=== Aim ===
Please retype the rows below, everything from the line containing "Click the 定期設定 page title" down to the line containing "Looking at the screenshot, I should pos(106,17).", with both of those lines included.

Dataset rows

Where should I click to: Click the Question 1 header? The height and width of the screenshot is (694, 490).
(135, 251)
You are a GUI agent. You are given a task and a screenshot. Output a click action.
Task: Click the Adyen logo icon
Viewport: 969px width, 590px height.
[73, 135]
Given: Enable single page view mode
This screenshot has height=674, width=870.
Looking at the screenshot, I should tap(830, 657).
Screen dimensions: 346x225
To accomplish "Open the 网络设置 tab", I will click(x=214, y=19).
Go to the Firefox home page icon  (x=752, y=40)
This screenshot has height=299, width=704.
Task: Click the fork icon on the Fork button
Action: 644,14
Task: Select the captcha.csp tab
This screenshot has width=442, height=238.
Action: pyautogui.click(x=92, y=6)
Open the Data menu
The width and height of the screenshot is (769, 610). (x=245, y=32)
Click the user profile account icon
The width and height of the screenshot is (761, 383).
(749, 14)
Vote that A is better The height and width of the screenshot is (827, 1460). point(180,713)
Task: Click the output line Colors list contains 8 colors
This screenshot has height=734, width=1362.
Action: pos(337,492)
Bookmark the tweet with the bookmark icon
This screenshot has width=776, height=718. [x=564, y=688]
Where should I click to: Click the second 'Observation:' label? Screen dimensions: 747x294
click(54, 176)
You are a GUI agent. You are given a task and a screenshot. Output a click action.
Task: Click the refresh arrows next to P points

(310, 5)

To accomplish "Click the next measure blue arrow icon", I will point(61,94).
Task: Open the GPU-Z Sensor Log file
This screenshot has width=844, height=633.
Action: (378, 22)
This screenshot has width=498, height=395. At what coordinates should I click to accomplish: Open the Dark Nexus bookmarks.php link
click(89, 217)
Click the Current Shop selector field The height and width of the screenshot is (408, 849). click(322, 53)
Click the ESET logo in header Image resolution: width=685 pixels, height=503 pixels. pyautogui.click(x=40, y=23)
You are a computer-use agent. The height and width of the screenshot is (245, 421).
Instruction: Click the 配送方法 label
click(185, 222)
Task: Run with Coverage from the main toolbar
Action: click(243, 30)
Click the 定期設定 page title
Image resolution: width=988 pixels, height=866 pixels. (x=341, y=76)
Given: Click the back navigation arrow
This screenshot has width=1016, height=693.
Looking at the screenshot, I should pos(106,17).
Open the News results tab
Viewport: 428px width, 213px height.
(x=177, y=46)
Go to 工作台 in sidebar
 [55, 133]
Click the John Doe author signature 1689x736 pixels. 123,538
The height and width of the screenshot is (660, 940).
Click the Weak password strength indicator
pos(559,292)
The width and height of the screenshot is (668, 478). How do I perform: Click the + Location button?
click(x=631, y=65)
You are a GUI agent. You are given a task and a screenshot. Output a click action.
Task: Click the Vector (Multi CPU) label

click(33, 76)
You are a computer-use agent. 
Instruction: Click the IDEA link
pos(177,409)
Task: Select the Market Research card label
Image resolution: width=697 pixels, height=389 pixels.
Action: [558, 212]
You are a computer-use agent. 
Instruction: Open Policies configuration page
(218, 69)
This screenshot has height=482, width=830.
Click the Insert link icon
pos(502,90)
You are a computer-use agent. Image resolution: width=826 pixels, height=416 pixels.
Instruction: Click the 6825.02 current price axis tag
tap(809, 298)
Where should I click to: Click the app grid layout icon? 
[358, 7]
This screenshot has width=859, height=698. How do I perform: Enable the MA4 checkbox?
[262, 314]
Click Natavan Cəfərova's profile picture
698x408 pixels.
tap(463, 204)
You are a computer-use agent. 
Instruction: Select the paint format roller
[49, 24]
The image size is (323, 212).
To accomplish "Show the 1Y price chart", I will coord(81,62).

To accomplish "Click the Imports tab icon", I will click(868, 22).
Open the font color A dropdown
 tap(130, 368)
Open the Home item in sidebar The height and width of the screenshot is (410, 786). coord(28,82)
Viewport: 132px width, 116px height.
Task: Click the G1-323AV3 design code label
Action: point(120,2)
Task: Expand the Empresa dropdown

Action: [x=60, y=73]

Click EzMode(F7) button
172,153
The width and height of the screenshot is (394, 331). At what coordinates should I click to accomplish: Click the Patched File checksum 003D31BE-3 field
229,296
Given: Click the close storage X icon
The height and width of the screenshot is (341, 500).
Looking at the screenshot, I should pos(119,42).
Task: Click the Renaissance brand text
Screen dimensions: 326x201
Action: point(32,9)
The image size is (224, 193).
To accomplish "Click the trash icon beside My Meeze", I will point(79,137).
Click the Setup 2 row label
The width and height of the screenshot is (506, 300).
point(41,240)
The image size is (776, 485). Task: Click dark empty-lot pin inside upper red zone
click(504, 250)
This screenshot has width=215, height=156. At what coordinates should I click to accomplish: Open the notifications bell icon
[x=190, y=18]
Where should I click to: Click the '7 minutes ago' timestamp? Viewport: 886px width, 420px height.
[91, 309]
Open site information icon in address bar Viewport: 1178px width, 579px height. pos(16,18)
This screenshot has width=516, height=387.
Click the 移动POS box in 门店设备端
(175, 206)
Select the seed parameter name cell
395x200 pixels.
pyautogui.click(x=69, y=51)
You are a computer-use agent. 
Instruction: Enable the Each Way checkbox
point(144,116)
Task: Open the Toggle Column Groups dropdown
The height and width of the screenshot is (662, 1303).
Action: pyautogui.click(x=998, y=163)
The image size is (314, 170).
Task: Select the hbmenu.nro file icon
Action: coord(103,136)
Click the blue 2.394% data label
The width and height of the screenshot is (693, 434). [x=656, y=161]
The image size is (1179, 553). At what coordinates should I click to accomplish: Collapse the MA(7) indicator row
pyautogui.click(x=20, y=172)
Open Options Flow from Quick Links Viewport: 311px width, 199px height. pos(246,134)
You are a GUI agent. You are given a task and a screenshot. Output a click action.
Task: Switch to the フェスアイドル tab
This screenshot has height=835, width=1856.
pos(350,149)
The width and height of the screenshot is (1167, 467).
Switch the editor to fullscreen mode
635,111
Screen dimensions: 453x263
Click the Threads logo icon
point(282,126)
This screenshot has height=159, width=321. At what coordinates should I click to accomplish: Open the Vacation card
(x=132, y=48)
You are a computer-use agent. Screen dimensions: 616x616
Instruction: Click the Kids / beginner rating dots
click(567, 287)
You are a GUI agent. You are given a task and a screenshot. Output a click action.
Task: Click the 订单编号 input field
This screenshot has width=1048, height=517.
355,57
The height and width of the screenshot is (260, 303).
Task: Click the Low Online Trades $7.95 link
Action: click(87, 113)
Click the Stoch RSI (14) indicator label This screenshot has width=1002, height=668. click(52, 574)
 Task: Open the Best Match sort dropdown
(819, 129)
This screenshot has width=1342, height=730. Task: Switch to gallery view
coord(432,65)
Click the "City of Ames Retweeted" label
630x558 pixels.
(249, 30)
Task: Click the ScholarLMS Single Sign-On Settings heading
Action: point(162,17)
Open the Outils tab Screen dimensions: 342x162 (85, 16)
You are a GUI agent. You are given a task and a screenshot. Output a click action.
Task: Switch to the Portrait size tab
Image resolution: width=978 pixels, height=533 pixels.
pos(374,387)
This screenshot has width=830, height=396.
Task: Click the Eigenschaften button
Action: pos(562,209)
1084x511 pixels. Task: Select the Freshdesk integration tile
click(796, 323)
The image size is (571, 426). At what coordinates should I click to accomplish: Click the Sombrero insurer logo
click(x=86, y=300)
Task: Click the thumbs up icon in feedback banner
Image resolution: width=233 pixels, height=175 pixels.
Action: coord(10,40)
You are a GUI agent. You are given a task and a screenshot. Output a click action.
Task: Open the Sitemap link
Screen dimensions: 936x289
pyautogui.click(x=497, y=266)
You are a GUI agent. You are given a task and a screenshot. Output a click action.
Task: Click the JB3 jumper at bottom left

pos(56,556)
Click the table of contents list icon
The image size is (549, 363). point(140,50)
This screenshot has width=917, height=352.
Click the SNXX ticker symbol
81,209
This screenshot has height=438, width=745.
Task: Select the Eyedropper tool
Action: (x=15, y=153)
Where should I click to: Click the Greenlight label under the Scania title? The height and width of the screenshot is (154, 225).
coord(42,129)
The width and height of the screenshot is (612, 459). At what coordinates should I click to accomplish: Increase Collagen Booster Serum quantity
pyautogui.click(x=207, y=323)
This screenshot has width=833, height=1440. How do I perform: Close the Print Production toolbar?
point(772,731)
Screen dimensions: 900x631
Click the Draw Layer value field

=== Solution to the problem ===
Click the 定期設定 page title
Image resolution: width=988 pixels, height=866 pixels. (x=341, y=76)
Given: Click the back navigation arrow
This screenshot has width=1016, height=693.
Looking at the screenshot, I should pos(106,17).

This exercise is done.